## Извлечённый текст
------------------------------------
Даже офицеры, хорошо подготовленные в оперативно-тактическом отношении для управления подразделениями и частями сухопутных войск в бою, теперь, оказавшись среди воздушных десантников, по-юношески увлеклись парашютным делом. Все их время было поглощено подготовкой к прыжкам, самими прыжками, задачей десантирования подразделений.
В чем заключалась эта задача? Главное в ней было: удачно совершить прыжок и собраться в назначенном районе. У меня невольно возникал вопрос: а дальше? Этот вопрос возник еще в Москве, в беседе с полковником Свиридовым, но тогда он лишь промелькнул в сознании, а теперь, в конкретной обстановке, становился значительным и тревожным.
Невольно вспоминалась мне далекая Испания. Что, если бы мои солдаты и офицеры внезапно оказались в тех условиях, отлично владея только специальной подготовкой? Для ведения боя с опытным и сильным противником одного умения прыгать с парашютом, конечно, было недостаточно. Ведь после приземления парашютист превращается в обычного пехотинца, который должен искусно владеть своим оружием, использовать естественные выгоды местности, тактически правильно действовать на ней, отлично стрелять, быстро зарываться в землю, решительно и со знанием дела атаковать противника. Ему предстоит совершать форсированные марши в составе подразделения или части с готовностью немедленно вступить в бой, организовать оборону захваченного объекта или рубежа, применять самые разнообразные приемы и способы борьбы с противником.
Я созвал офицеров и поставил задачу овладения всеми видами боевой подготовки: тактической, строевой, физической, огневой, инженерной и противохимической.
От меня не могло укрыться, что некоторые из них были озадачены и разочарованы: пожалуй, им казалось, будто я пытаюсь превратить воздушно-десантные войска в обычную пехоту. Однако я твердо знал, что это правильный путь, и единственное, о чем сожалел позже, что на этом пути время позволило нам так немного сделать.
Во время учений утром 18 июня 1941 года в районе города Джанкой были сброшены с парашютами командиры и штабы 212-й и 6-й воздушно-десантных бригад… Я со своим штабом прибыл в этот район поездом. На следующий день начальник штаба корпуса подполковник Коссенюк сделал обстоятельный разбор учения. Как я и ожидал, подполковник построил свой доклад на вопросах десантирования штабов… О ведении оборонительного боя и управления войсками он обронил только два-три слова, так как бой фактически не проводился.
Шагая со мной по степи и словно выражая мои мысли, майор Борисов сказал:
— Видели, как собираются воевать наши десантники? Оказывается, для них самое главное — совершить прыжок и собраться в назначенном месте. Я тоже, Александр Ильич, теперь невольно задаю себе вопрос: а что же дальше?
------------------------------------
Записи данных
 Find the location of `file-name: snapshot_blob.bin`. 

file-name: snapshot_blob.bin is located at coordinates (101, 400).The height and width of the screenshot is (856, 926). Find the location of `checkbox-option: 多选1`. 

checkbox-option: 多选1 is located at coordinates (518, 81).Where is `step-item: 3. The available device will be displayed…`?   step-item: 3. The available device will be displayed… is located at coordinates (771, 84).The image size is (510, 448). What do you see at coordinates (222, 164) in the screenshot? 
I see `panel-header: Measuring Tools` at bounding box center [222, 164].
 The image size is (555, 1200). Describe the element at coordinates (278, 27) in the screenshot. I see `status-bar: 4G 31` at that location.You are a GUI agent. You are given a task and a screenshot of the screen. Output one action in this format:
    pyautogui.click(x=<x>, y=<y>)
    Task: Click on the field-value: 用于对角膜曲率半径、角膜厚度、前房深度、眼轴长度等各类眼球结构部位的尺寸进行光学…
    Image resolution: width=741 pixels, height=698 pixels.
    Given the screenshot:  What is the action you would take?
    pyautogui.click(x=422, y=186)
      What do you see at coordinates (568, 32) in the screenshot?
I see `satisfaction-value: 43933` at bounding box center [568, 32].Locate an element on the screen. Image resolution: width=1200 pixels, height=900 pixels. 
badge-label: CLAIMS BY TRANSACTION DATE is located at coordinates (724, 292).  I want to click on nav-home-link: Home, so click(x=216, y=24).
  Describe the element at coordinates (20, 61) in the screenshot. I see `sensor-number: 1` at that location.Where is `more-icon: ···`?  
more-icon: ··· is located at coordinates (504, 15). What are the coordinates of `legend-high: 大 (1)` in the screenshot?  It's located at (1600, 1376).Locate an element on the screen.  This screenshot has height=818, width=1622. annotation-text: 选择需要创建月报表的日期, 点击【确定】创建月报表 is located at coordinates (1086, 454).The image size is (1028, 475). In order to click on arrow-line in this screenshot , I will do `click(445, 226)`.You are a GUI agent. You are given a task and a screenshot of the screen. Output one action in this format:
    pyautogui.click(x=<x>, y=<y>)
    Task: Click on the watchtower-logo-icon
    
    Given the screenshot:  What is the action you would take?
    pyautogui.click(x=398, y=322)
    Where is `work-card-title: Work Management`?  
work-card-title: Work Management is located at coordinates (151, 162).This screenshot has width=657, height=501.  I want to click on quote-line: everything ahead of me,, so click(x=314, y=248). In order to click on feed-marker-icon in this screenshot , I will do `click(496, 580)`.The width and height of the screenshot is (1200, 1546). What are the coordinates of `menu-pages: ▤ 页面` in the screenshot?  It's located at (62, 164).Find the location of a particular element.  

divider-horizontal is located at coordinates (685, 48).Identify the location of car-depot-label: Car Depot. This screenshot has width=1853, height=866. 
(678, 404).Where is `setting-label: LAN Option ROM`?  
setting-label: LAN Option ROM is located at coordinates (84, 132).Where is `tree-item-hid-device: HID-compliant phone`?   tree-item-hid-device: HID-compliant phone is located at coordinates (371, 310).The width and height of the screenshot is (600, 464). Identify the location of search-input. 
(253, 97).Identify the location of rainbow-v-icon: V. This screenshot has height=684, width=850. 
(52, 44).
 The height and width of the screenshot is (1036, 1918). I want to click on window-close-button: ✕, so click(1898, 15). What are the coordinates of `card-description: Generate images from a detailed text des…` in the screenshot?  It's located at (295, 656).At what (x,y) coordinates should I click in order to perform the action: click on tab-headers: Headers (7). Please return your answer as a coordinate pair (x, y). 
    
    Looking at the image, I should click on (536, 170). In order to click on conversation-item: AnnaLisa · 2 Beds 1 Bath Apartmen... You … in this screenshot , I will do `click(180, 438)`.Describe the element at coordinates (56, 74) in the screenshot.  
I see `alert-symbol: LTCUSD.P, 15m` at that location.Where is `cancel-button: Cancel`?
------------------------------------
## Задания для выполнения
A - Выпишите из отрывка о десантниках всё от слов «В чем заключалась» вплоть до слов «значительным и тревожным.».
B - Пожалуйста, напишите, что идёт дальше в отрывке о десантниках после его последней фразы.
Записи взяты из другого источника.

## Ответы по заданиям
A -
В чем заключалась эта задача? Главное в ней было: удачно совершить прыжок и собраться в назначенном районе. У меня невольно возникал вопрос: а дальше? Этот вопрос возник еще в Москве, в беседе с полковником Свиридовым, но тогда он лишь промелькнул в сознании, а теперь, в конкретной обстановке, становился значительным и тревожным.

B -
Он усмехнулся:
— По-видимому, в дальнейшем все должно пойти само собой. Однако я согласен с вами, что практика подготовки наших парашютистов слишком узка.
— Я говорил об этом, Владимир Александрович, подполковнику Коссенюку. Он выслушал меня довольно рассеянно…
— Все же, что он ответил? — с интересом спросил Борисов.
— Он сказал, что впереди у нас еще много времени. Упущенное, дескать, можно наверстать. Впрочем, не знаю и с уверенностью не могу сказать, действительно ли у нас так много времени? Что касается нашей бригады, то мы перестроим учебу немедленно.
— Я понимаю, — заметил Борисов. — Тревога чувствуется даже в воздухе… Хотя бы этот самолет… Почему он вдруг появился в районе учений?
— Как, разве и вы заметили чужой самолет? Право, я был удивлен, что на него никто не обратил внимания.
— Могу доложить подробно, — сказал Борисов. — Военный самолет-разведчик с румынскими опознавательными знаками появился с запада в девять ноль-ноль в тот момент, когда наши десантники приземлились. Идя на значительной высоте, самолет сделал несколько кругов над Джанкоем и удалился в западном направлении…
Занятый множеством дел, я тоже вскоре забыл об этом самолете и вспомнил лишь на следующий день в беседе с командующим Одесским военным округом генерал-полковником Черевиченко.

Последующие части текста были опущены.